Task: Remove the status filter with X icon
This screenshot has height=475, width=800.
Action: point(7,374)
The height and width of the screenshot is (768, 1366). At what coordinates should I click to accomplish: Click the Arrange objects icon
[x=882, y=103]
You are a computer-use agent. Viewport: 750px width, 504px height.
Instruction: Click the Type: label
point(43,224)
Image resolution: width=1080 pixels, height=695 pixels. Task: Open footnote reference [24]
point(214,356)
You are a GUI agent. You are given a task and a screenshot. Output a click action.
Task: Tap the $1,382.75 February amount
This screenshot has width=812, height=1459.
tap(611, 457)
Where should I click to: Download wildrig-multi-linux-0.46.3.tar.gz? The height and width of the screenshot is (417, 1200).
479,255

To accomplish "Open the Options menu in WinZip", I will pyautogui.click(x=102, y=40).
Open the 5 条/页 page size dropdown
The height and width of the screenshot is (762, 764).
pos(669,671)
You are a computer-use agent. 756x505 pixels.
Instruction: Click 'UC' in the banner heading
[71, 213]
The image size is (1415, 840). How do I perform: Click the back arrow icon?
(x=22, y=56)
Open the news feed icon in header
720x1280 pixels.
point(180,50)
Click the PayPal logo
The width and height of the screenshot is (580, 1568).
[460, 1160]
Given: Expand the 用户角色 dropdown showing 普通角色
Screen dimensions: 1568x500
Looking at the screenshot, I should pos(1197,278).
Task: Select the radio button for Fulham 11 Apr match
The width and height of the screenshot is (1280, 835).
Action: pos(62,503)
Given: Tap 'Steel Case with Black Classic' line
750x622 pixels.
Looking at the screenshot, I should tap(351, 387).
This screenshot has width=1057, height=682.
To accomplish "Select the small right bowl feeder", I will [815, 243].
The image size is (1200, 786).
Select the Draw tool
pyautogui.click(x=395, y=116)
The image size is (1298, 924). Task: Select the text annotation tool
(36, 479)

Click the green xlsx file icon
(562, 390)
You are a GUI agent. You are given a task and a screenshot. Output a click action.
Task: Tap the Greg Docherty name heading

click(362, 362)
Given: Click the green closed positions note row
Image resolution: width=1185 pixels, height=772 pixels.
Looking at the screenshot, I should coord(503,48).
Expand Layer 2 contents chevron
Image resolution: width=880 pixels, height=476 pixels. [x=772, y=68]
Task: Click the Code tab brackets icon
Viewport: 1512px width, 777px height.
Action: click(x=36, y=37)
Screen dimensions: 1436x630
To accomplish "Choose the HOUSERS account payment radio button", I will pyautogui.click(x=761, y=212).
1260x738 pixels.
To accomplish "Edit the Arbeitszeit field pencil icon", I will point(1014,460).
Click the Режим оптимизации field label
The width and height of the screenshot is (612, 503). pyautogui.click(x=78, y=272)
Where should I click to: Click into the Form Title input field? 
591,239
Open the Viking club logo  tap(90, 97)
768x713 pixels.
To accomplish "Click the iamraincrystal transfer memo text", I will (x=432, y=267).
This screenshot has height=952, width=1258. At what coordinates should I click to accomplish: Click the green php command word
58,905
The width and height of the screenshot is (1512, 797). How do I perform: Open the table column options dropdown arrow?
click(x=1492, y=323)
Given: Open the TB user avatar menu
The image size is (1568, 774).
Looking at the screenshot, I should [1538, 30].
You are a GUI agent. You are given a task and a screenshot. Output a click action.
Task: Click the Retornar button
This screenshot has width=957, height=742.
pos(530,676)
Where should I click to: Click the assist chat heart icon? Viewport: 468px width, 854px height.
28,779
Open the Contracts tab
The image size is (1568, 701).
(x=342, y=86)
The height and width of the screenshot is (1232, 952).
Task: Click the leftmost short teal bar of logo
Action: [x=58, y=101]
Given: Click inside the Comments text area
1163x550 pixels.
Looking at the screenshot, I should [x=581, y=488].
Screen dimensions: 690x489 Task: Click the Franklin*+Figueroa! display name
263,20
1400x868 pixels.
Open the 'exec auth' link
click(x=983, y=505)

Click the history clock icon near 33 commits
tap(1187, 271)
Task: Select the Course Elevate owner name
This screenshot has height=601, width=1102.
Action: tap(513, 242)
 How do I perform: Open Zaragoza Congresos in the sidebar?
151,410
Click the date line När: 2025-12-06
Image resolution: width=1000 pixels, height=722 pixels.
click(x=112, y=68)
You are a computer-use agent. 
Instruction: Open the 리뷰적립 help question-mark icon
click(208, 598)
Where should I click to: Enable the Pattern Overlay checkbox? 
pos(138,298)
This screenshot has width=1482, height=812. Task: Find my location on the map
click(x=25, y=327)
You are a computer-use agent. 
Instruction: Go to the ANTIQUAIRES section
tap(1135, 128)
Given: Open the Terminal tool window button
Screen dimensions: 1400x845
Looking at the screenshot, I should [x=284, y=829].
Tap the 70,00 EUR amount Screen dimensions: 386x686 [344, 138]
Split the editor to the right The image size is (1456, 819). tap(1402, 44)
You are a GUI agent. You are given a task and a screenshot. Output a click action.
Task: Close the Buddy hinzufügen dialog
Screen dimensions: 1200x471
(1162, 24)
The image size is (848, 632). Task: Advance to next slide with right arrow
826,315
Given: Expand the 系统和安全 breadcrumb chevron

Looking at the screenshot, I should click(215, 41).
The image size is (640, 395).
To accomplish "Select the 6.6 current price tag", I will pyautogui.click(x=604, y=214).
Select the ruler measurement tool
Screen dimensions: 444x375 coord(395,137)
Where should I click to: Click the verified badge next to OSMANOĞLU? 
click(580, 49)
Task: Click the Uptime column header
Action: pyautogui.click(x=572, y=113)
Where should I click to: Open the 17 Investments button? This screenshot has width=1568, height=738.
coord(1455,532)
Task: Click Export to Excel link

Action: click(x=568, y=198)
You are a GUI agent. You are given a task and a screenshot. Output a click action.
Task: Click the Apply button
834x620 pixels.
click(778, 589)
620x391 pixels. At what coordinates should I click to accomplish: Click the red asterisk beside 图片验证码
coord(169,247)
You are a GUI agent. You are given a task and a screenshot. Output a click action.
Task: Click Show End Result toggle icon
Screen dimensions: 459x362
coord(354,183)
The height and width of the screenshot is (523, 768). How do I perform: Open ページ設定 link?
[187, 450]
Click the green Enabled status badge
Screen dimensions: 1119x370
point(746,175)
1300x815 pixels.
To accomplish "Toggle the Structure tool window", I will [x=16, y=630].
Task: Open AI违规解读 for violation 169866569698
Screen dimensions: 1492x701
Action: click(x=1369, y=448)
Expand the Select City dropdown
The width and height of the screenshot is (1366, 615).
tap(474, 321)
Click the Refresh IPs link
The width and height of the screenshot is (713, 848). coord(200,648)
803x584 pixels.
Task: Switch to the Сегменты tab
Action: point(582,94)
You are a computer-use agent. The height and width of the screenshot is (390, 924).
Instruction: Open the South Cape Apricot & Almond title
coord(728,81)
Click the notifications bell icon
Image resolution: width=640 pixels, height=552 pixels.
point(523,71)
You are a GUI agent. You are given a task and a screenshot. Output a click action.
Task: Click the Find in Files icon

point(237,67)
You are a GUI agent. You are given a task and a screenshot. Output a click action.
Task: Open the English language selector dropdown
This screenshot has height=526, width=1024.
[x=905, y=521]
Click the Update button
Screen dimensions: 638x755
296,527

Your goal
Copy out exactly the stretch of entries that opens with the line containing "Tap the 70,00" and closes with the line containing "Action: point(582,94)", including both of those lines.

Problem solution
Tap the 70,00 EUR amount Screen dimensions: 386x686 [344, 138]
Split the editor to the right The image size is (1456, 819). tap(1402, 44)
You are a GUI agent. You are given a task and a screenshot. Output a click action.
Task: Close the Buddy hinzufügen dialog
Screen dimensions: 1200x471
(1162, 24)
The image size is (848, 632). Task: Advance to next slide with right arrow
826,315
Given: Expand the 系统和安全 breadcrumb chevron

Looking at the screenshot, I should click(215, 41).
The image size is (640, 395).
To accomplish "Select the 6.6 current price tag", I will pyautogui.click(x=604, y=214).
Select the ruler measurement tool
Screen dimensions: 444x375 coord(395,137)
Where should I click to: Click the verified badge next to OSMANOĞLU? 
click(580, 49)
Task: Click the Uptime column header
Action: pyautogui.click(x=572, y=113)
Where should I click to: Open the 17 Investments button? This screenshot has width=1568, height=738.
coord(1455,532)
Task: Click Export to Excel link

Action: click(x=568, y=198)
You are a GUI agent. You are given a task and a screenshot. Output a click action.
Task: Click the Apply button
834x620 pixels.
click(778, 589)
620x391 pixels. At what coordinates should I click to accomplish: Click the red asterisk beside 图片验证码
coord(169,247)
You are a GUI agent. You are given a task and a screenshot. Output a click action.
Task: Click Show End Result toggle icon
Screen dimensions: 459x362
coord(354,183)
The height and width of the screenshot is (523, 768). How do I perform: Open ページ設定 link?
[187, 450]
Click the green Enabled status badge
Screen dimensions: 1119x370
point(746,175)
1300x815 pixels.
To accomplish "Toggle the Structure tool window", I will [x=16, y=630].
Task: Open AI违规解读 for violation 169866569698
Screen dimensions: 1492x701
Action: click(x=1369, y=448)
Expand the Select City dropdown
The width and height of the screenshot is (1366, 615).
tap(474, 321)
Click the Refresh IPs link
The width and height of the screenshot is (713, 848). coord(200,648)
803x584 pixels.
Task: Switch to the Сегменты tab
Action: point(582,94)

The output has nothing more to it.